Nvidia Volta Speculation Thread

It isn't bad but it might not be great,

A later post stated that garnering benefits would require software to be written to take advantage of it. Perhaps the first statement would have been worded better if it stated current or existing game engines would not benefit, which in terms of timing is the same as saying "modern" without the connotation that what current engines do is the optimum solution.

Code targeting existing hardware would be paranoid about any methods that might have synchronization occurring out of step with the SIMD hardware. As noted by Nvidia, one way to prevent problems is to use very coarse locking over the whole structure, even if contention is likely to be rare. Transforming the structures or algorithms so that they bulk up to match SIMD width can constrain storage or bandwidth, and may be impractical to implement.

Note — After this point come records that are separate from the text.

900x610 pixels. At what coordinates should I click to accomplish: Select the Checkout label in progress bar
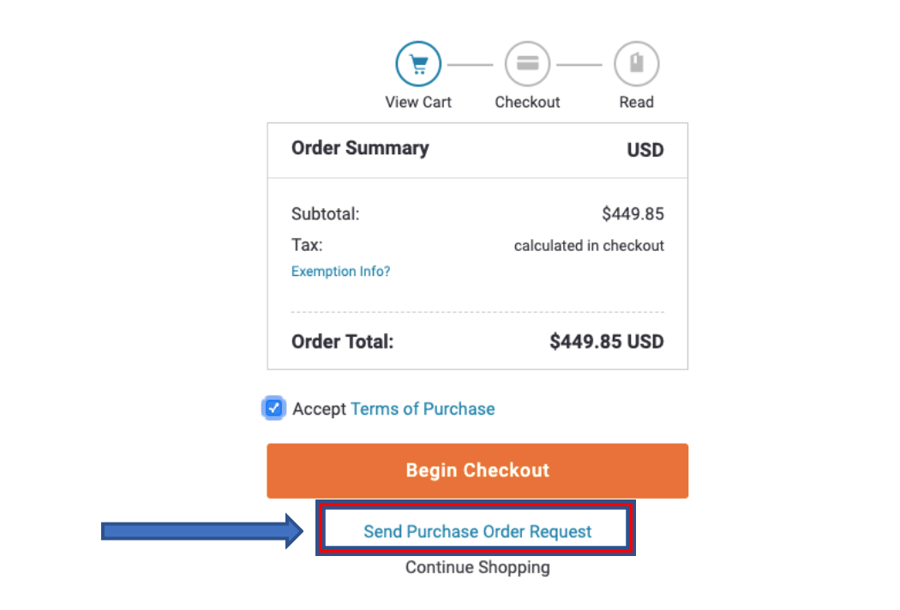[x=527, y=101]
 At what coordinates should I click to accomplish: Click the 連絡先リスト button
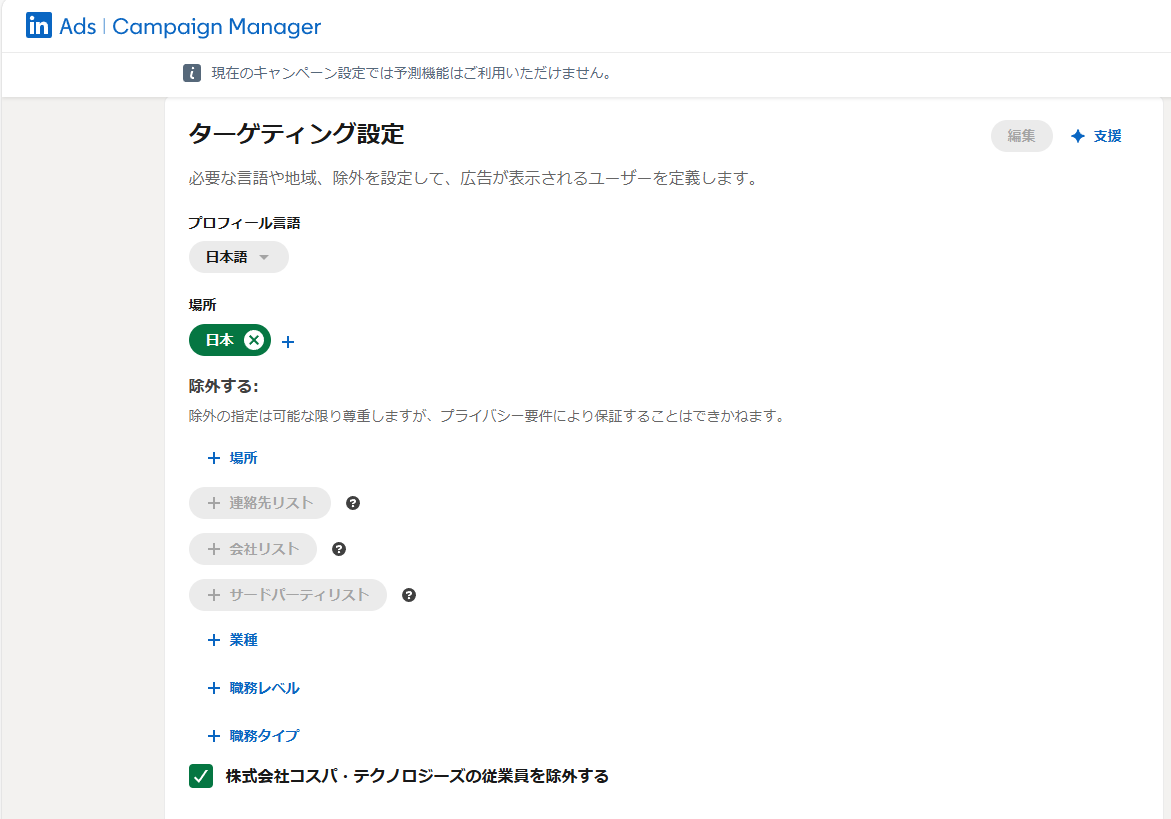pyautogui.click(x=259, y=503)
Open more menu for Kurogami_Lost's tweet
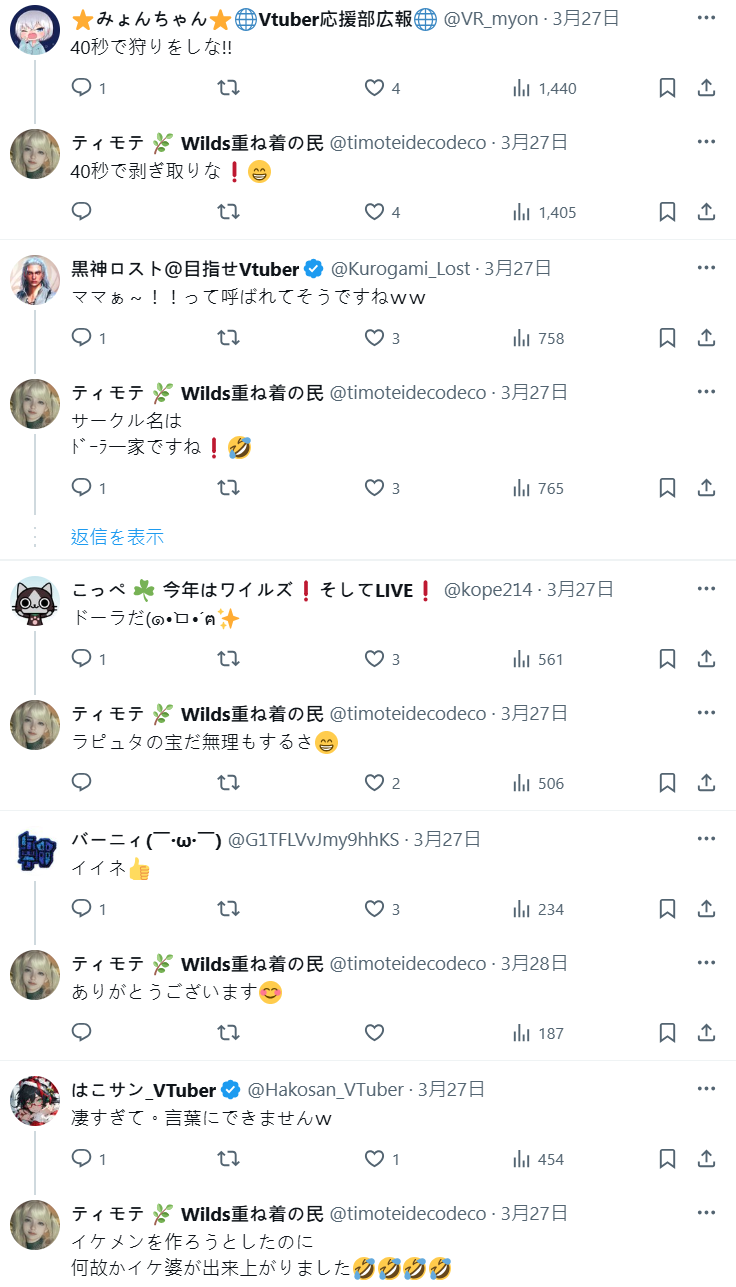Image resolution: width=736 pixels, height=1287 pixels. (x=706, y=268)
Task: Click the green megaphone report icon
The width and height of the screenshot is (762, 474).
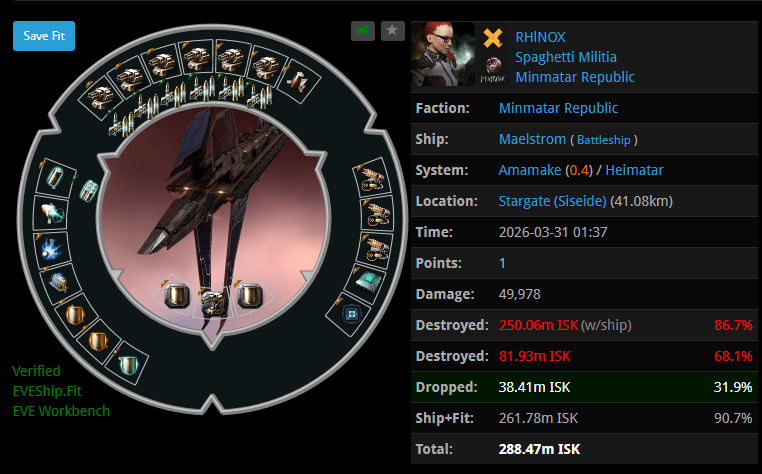Action: 363,31
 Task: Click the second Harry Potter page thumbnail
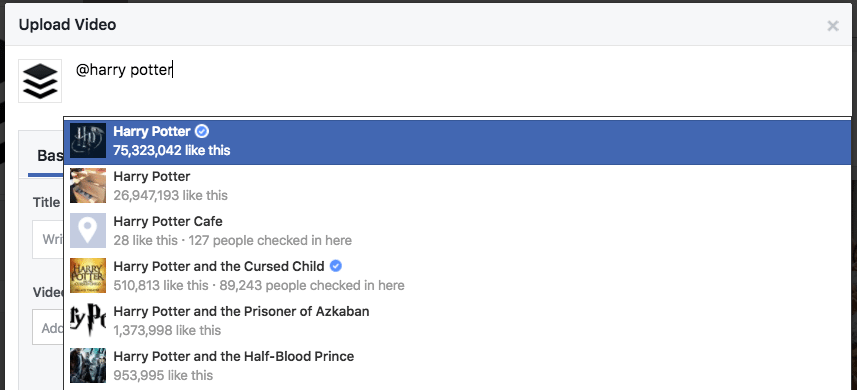[x=88, y=186]
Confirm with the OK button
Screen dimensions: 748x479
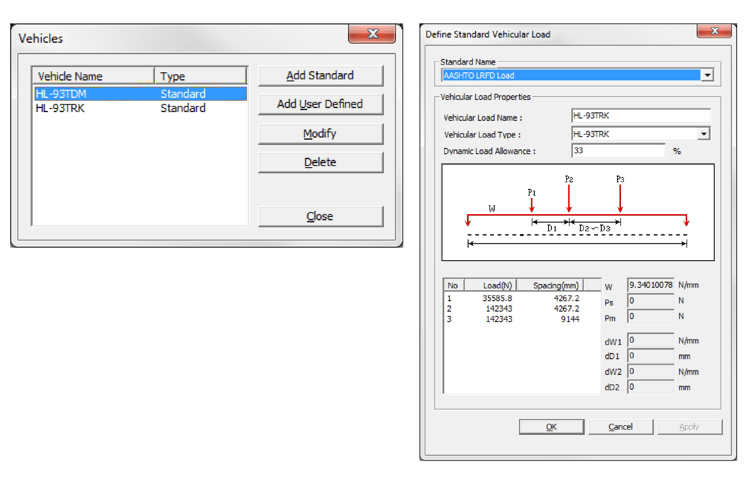(x=551, y=427)
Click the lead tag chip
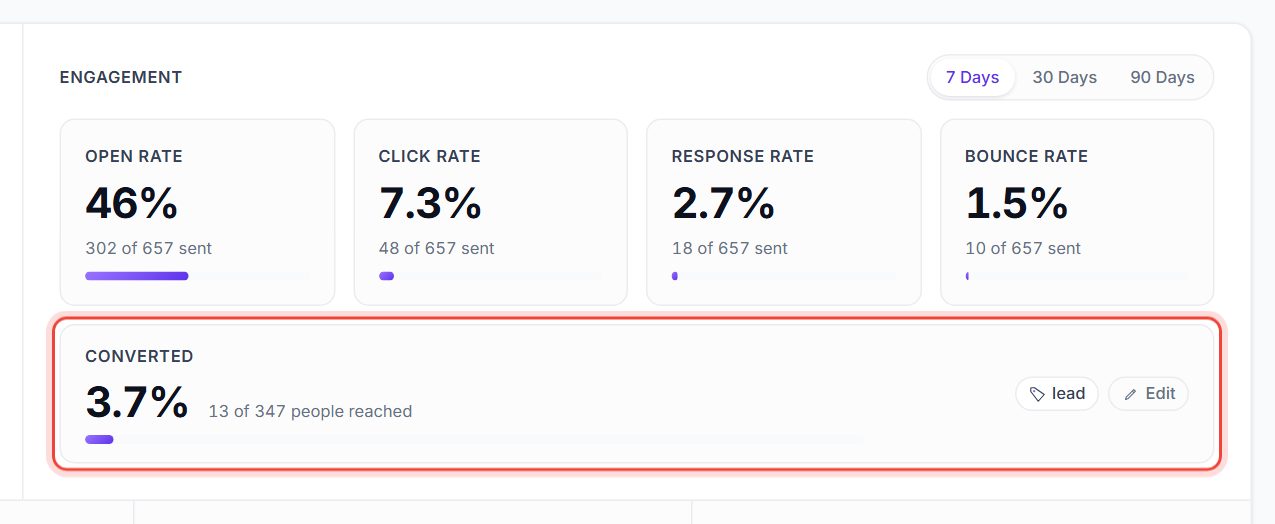The image size is (1275, 524). (x=1057, y=394)
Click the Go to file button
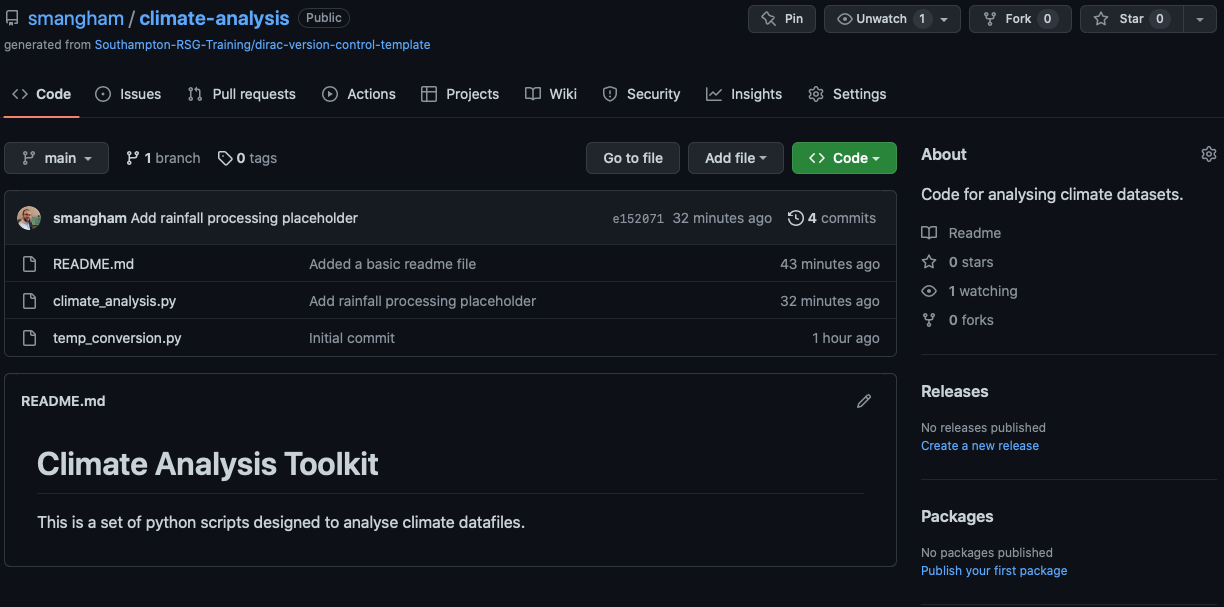This screenshot has width=1224, height=607. 632,157
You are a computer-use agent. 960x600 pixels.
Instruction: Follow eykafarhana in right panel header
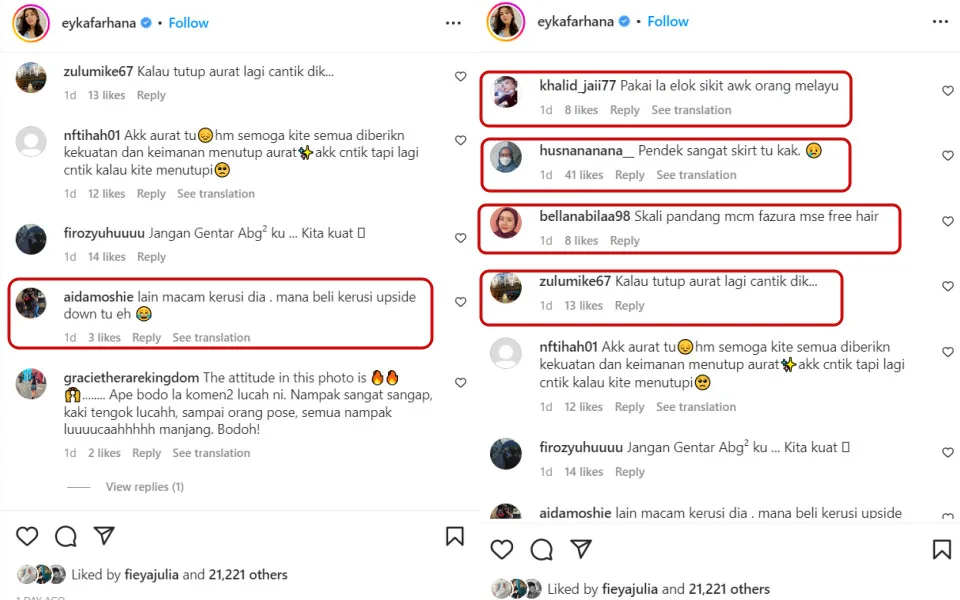tap(668, 21)
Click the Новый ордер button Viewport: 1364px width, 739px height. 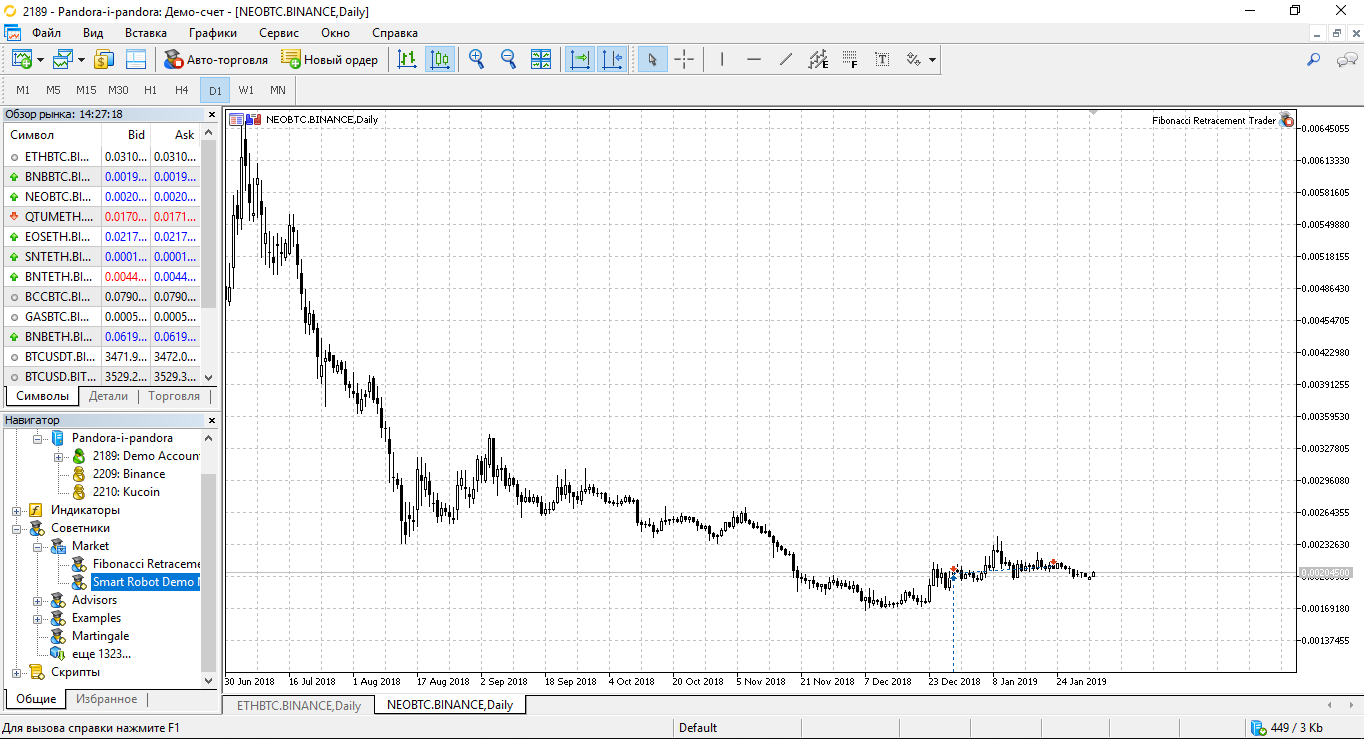330,60
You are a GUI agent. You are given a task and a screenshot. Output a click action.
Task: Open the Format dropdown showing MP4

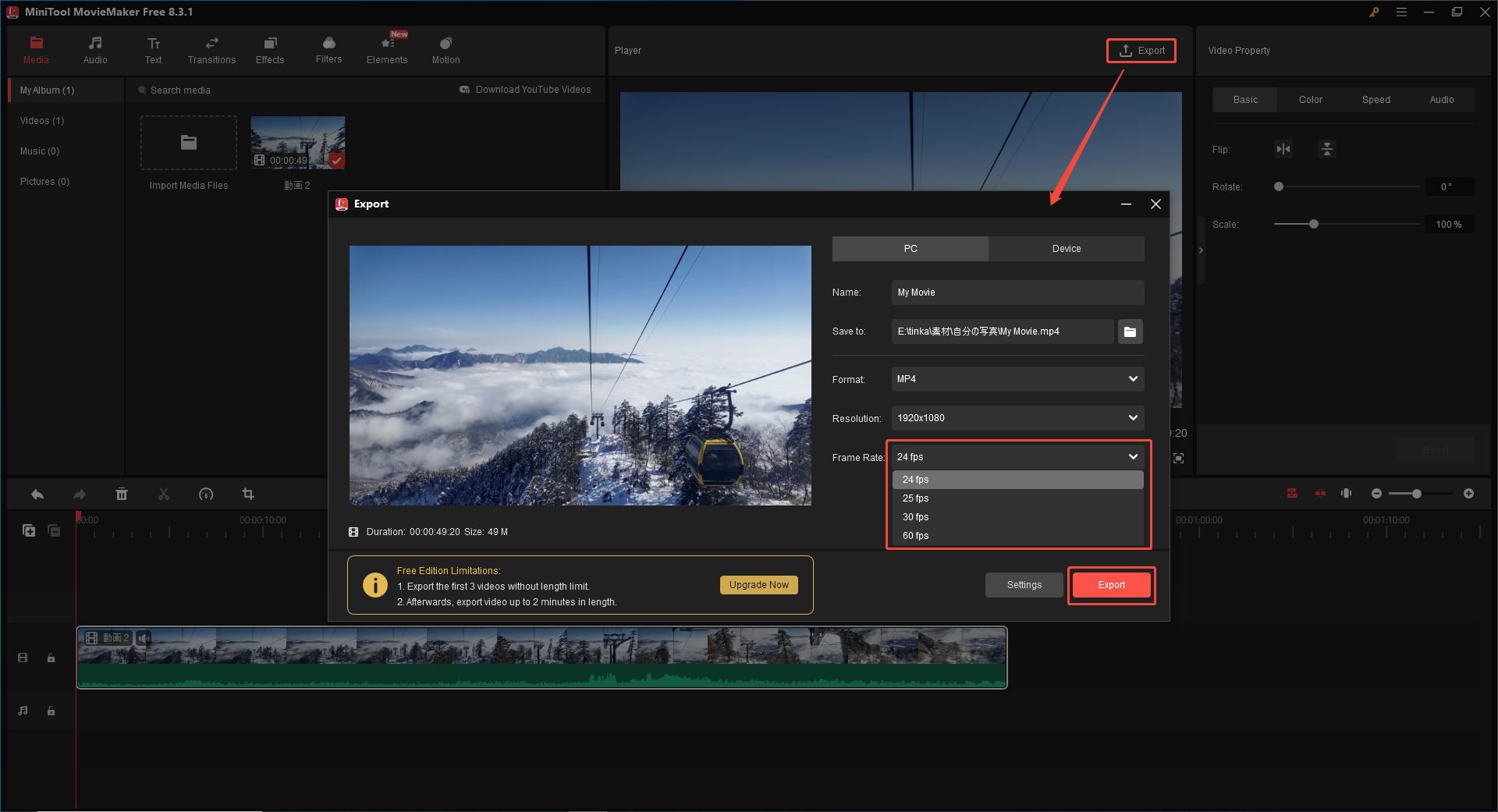coord(1017,379)
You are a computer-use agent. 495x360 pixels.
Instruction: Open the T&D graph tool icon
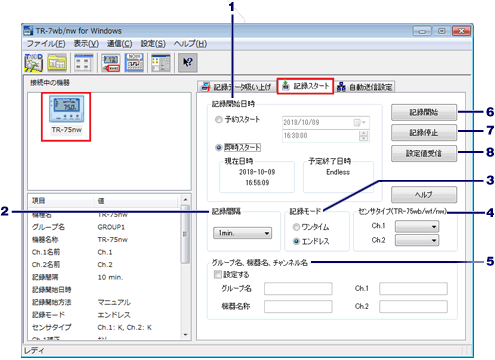click(33, 62)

Depending on how Volta's selection logic works, there may also be some side benefits in a divergence case, if each path is allowed to issue some long-latency instructions like a memory access. That could overlap some memory latency, potentially reducing some of the cost of occasional divergence at the price of potentially contending for cache and cache bandwidth (which Nvidia significantly increased).

In regards to the deadlock, to my understanding, a branch would run ahead and create an infinite loop. On GCN, for example, the scheduler would be selecting waves based on some metric.
An infinite loop should bias the selection rather quickly. So it may be slow, but it shouldn't lock.
I recall synchronization in the presence of divergent control flow within a wavefront being cautioned against. The specific balancing points each architecture might take for which path is selected to be active can have synchronization patterns that will deadlock them, so long as an active path that doesn't explicitly reach a point that the execution mask is switched so that other lanes that have data it needs to make meaningful progress.

Excluding a condition where nothing could advance, which really is a software issue. The scalar unit might be able to detect and resolve those issues as well during runtime.
If this is positing that the existing scalar unit can do this automatically, ascribing intelligence of that sort to existing hardware seems overly optimistic.
If this is some hypothetical:
If done in software, that goes to the point of what kind of abstraction the vendors supply. Nvidia is attempting to seal some of the leaks in the SIMT abstraction. GCN at a low level has backed away from that abstraction somewhat, but AMD doesn't seem to have forsworn the convenience+glass jaw at all levels.
Even if done in software, the exact methods employed may be impractical to employ throughout loops, or require more complex analysis of the code since there may be built-in assumptions about whether the other paths do or do not make forward progress while the current path is active.
 
Perhaps the first statement would have been worded better if it stated current or existing game engines would not benefit, which in terms of timing is the same as saying "modern" without the connotation that what current engines do is
My take was the algorithms using the technique don't commonly occur in graphics. Not necessarily because they don't lend themselves to current hardware. Doesn't mean someone couldn't discover a use though.

If this is positing that the existing scalar unit can do this automatically, ascribing intelligence of that sort to existing hardware seems overly optimistic.
The hardware capacity should be there, but I'm unaware of any capability to do so. Scalar handles control flow and could, if allowed, manipulate scheduling or even data. Volta might be capable of something similar provided a parallel thread for control. Either a dev or drivers would need to provide exception handling. Outcome obviously determined by what happened.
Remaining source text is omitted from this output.